Early life toxic stresses stimulate specific cytoprotective responses

Exposure to toxic stresses trigger a highly conserved array of cytoprotective molecular stress responses that promote organismal survival26. Therefore, we employed several GFP reporters to monitor the activation of stress-responsive transcriptional programs. Mitochondrial dysfunction leads to the induction of the mitochondrial unfolded protein response including, hsp-6, the mitochondrial paralog of nematode hsp-7027. Indeed, both AM and PQ exposure enhanced the fluorescence of hsp-6::GFP transgenic L1 larvae (Fig. 2a,d and b,e). Stresses might also upregulate drug detoxification responses that neutralize and help excrete toxic chemicals. Assaying two enzymes of glutathione metabolism we found that PQ, but not AM, induced the phase II glutathione S-transferase gst-4::GFP (Fig. 2c,f and Fig. S1a), whereas none of them affected the expression of the glutamate cysteine ligase gcs-1::GFP (Fig. S1b). Hence, early life stress induced by AM and PQ respectively, gives rise to specific and overlapping cytoprotective responses in L1 larvae (Fig. S1c).

Figure 2

Toxin exposure at the first larval stage induce specific stress and detoxification responses. Epifluorescent microscopic images (a–c) representing, and quantification of (d–f), the effect of AM exposure on hsp-6::GFP (a,d) and PQ exposure on hsp-6::GFP (b,e) and gst-4::GFP (c,f) reporter expression. GFP expression was imaged and quantified immediately after training. Boxes represent median and first and third quartiles and whiskers represent tenth to 90th percentiles. n = number of independent assays. p values were generated by the non-parametric Kolmogorov-Smirnov test. *p < 0.05, **p < 0.01, ***p < 0.001.

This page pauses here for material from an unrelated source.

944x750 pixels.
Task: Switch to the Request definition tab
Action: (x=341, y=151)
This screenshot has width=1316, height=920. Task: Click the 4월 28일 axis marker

Lack of early life stress associated aversive memory in adulthood

Next, we asked whether the bacterial sensory cues experienced during the toxic insult early in life could evoke an avoidant behaviour in adults. To this end, naive and toxin exposed L1 larvae were washed after 24 hours, transferred to the non-pathogenic Bacillus subtilis NRS 231 (BS) strain and grown till adulthood. We employed BS for several reasons. Although C. elegans has a very delicate chemosensory system, the sensory cues of the Gram positive BS strain are largely different from those of OP50 allowing a clear distinction between them. Moreover, BS has similar nutritive value, as worms raised on BS appear as healthy as those raised on OP50. Finally, BS is equally attractive compared to OP50 (see choice of naive worms on Fig. 3b,c). We tested adult worms in a classic food choice assay, placing them in the middle of a plate containing OP50 and BS spots at the opposite sides and allowing them to explore for an hour (Fig. 3a left assay). We found that both AM and PQ exposed nematodes exhibited an equal choice between OP50 and BS (Fig. 3b,c). To ensure that these results were not due to any specificity involving the Bacillus subtilis strain, toxin exposed worms were grown to adulthood in non-pathogenic Pseudomonas fluorescens NCTC 10038 (PF) bacteria. Similarly, we observed no difference between the food preference of AM and PQ treated, compared to naive worms (Fig. S2a,b).

Figure 3

Adult worms do not avoid food sensory cues experienced during early life stress. (a) Schematic of the imprinting protocol and the adult olfactory food choice and food leaving-food choice assays. Quantification of adult olfactory food choice after early life exposure to AM (b) or PQ (c), respectively. Quantification of adult food leaving-food choice after early life exposure to AM (d) or PQ (e), respectively, in toxin-avoidant (OFF) or non-avoidant (ON) groups of worms. Worms were placed in the middle of the plate in the olfactory and on the E.coli OP50 lawn in the food leaving-food choice assay. Choice was quantified by scoring worms on E. coli OP50, Bacillus subtilis (BS) or on the empty agar surface (0). n = number of independent assays. p values were generated by two-way ANOVA followed by Fisher’s LSD post-hoc correction. n.s, not significant, *p < 0.05, **p < 0.01, ***p < 0.001.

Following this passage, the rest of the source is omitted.